Shotokai (www.shotokai.com) is much closer to the original teachings of Mr. Funakoshi.

We also have the ITKF (International Traditional Karate Federation) which swore its allegiance to Mr. Nishiyama, another big-guns Shotokan shihan.

And lastly we have SKIF, Shotokan Karate International, founded by Kanazawa shihan, who received his 10th Dan from the prestigious Kokusai Budoin/IMAF in Japan.


----------



## Danjo (Jan 15, 2006)

What about SKA (Shotokan Karate of America) founded by Oshima? It seems there are several out there. I was mostly curious as to whether the curriculum was the same. I have no idea what organization my old instructor belonged to. So I was wondering whether my Shotokan would blend well with the others. It looks the same as Nishiyama's book and Nakayama's books and Kyohan by Funakoshi. I have a strong desire to return to my MA roots and the only Shotokan Dojo around here seem to be SKA or AAU.


----------



## TimBreuning (Jan 16, 2006)

Here in Denmark, JKA are supposed to have the majority of the Shotokan clubs, but they have lost a lot of members during the last years. I believe they have around 50% of the Shotokan karatekas in Denmark.

SKIF has been growing at same rate as JKA has been loosing members. I guess around 40%.
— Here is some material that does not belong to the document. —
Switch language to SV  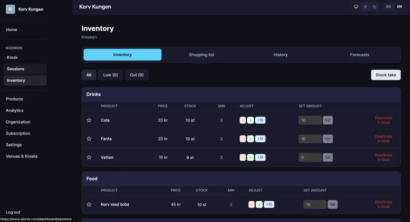click(388, 7)
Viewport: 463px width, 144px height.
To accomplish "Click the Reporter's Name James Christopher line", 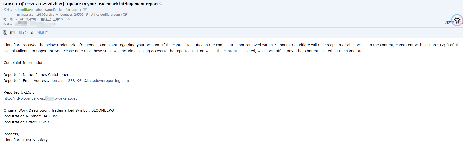I will point(36,75).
WSKF (World Shotokan Karate Federation) has 5 clubs in Denmark. I don't know their numbers.

/TimB




			
				jujutsu_indonesia said:
			
		

> Most dominant is just two.. JKA Shotokan and Shotokai.
> 
> JKA Shotokan is the mother of 99% of all Shotokan dojos in the world. After all, Shotokan was NOT founded entirely by Funakoshi, in fact it is more correct to say that Shotokan was founded by his students, most prominent being Mr. Nakayama. It was HE who was the true founder and creator of Shotokan as we know today.
> 
> ...


----------



## John Bishop (Jan 18, 2006)

Most of the shotokan groups in so.cal are either from the Nishiyama lineage or Oshima lineage.  Even though Nishiyama has his own organization, he and his descendants practice the JKA style of shotokan.  
Oshima and his desendants practice the older method that the "Shotokai" practice.  
The main differances in the JKA style and the older style that Funakoshi taught is the use of "hip rotation" and lower stances by the JKA practitioners.  
Oshima and the Shotokai groups use more upright stances that are trademark of the karate-jutsu practiced by the Okinawans.  They also do not emphasize the strong "hip rotation" that the JKA developed after Funakoshi's death.  
And Oshima stays with the original belt structure, white, brown, 1-5th black.  Since Funakoshi was a 5th degree when he died, Oshima feels there should be no ranks higher then the founder.


----------



## Kyoshi (Jan 19, 2006)

Don't forget Tomosaburo Okano's Kenkujuko version of Shotokan, or Kase's version either. Kenkujuko became a major Shotokan organization at the same time that the JKA was in it's formative years, and Kase's organization, called "Kase-ha Shotokan", was formed around the same time that  Kanazawa's SKIF was being formed, both Kase and Kanazawa being JKA break-aways of  notable standing in the Shotokan world.


----------